▶ _REQUEST_
Convert the lines from the one containing "I want to click" through the one containing "center [854, 114].", both included, into a Markdown table with the columns Row and Line. Leave out blank lines and pictures.

▶ _RECORDS TO USE_
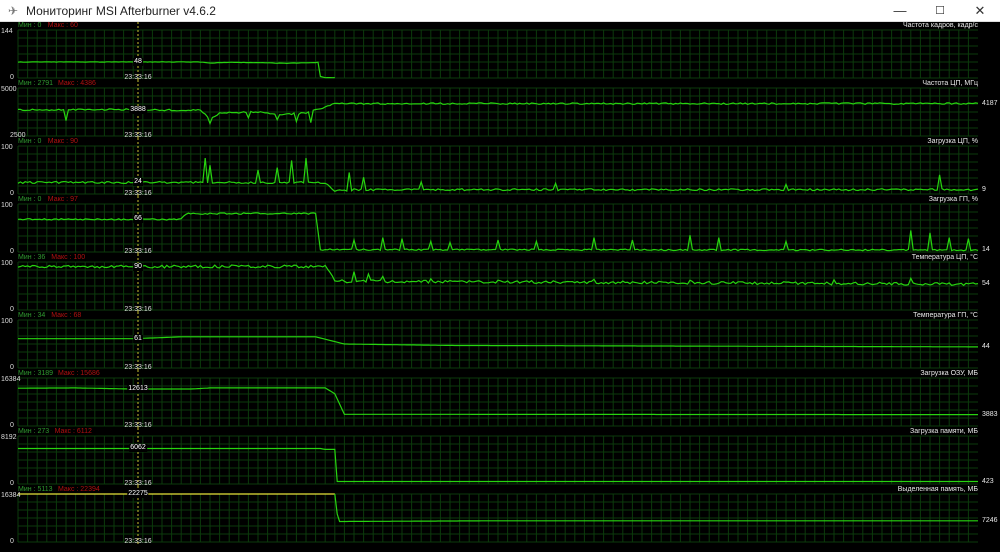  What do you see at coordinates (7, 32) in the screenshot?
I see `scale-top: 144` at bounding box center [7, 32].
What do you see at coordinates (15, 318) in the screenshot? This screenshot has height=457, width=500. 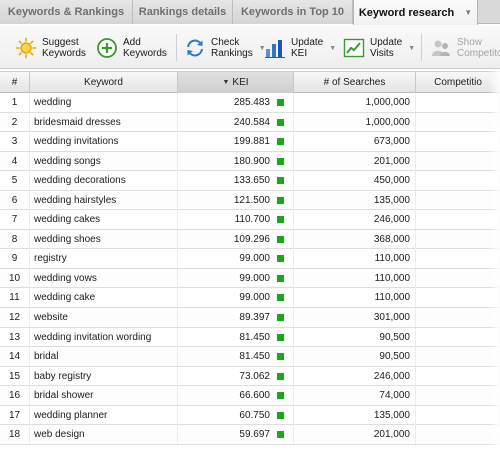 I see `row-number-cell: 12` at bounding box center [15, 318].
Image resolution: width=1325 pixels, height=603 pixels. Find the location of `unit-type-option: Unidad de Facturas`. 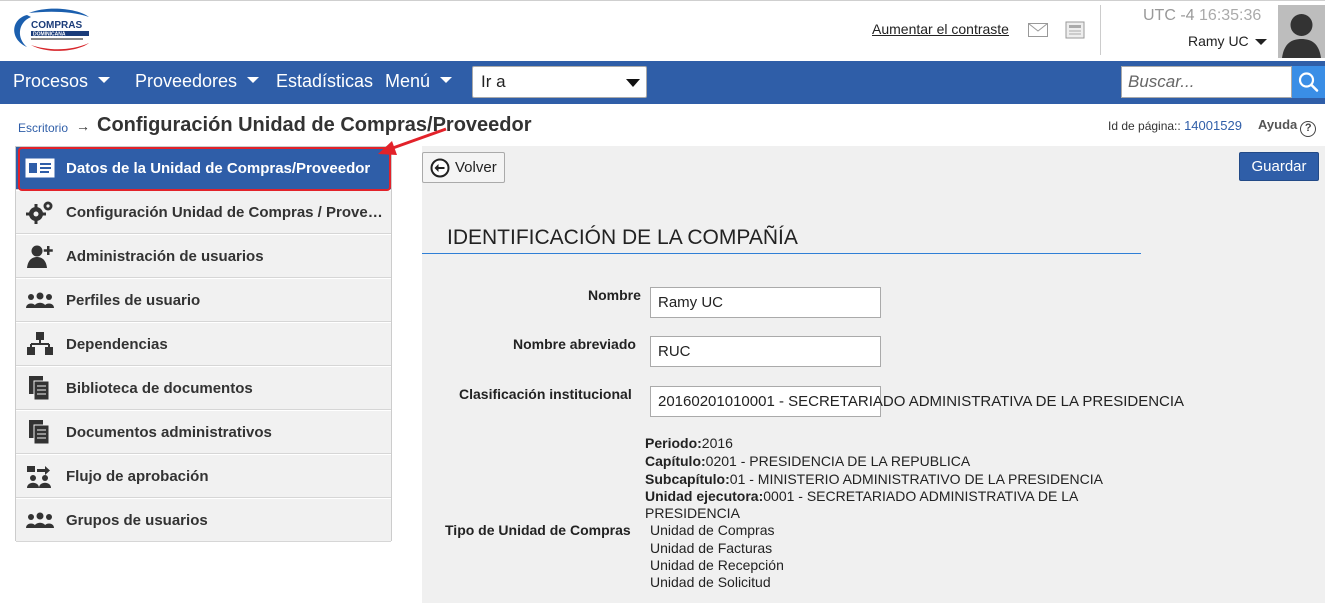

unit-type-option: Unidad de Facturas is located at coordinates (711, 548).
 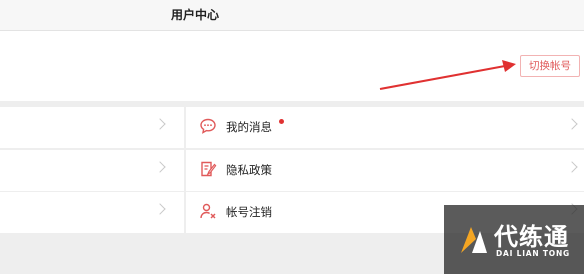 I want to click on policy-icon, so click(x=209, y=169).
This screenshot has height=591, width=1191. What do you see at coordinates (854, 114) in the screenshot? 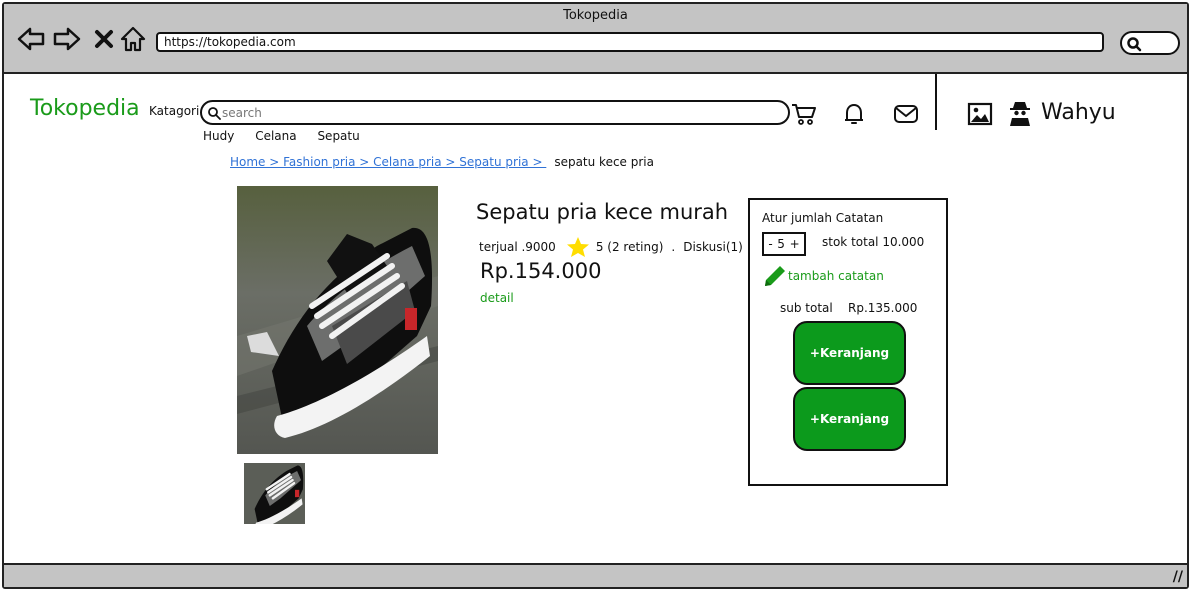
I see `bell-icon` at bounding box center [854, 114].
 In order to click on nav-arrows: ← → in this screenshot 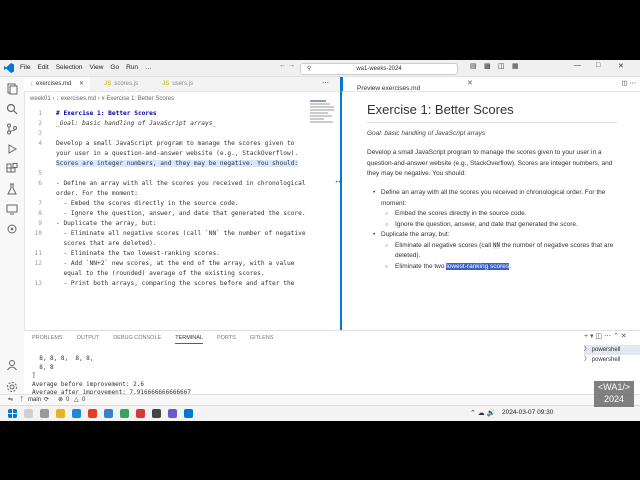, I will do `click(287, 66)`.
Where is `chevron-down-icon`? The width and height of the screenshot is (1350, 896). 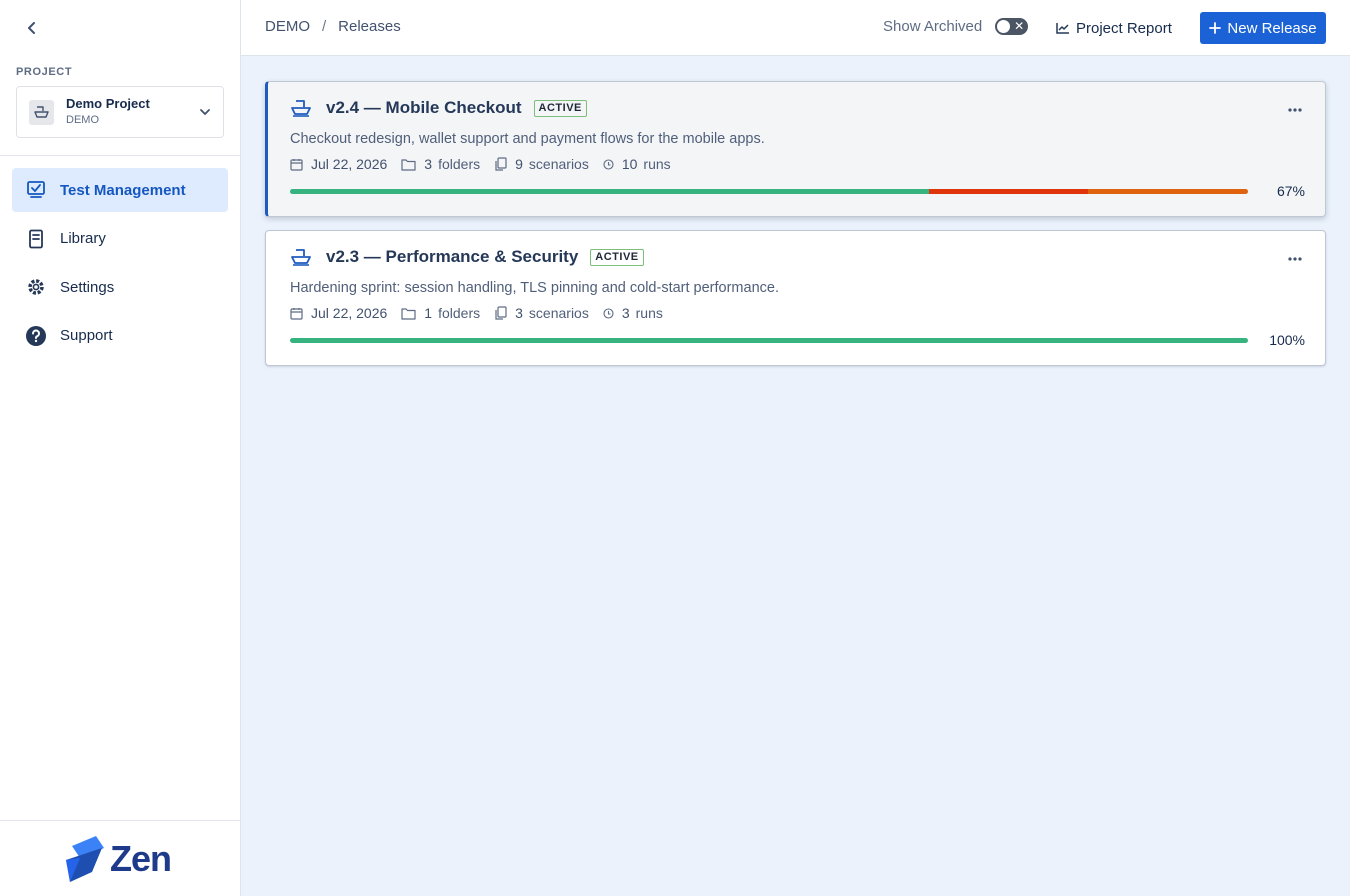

▶ _SOLUTION FOR THIS PROBLEM_
| Row | Line |
|---|---|
| 1 |   I want to click on policy-icon, so click(x=209, y=169). |
| 2 | This screenshot has height=591, width=1191. What do you see at coordinates (854, 114) in the screenshot?  |
| 3 | I see `bell-icon` at bounding box center [854, 114]. |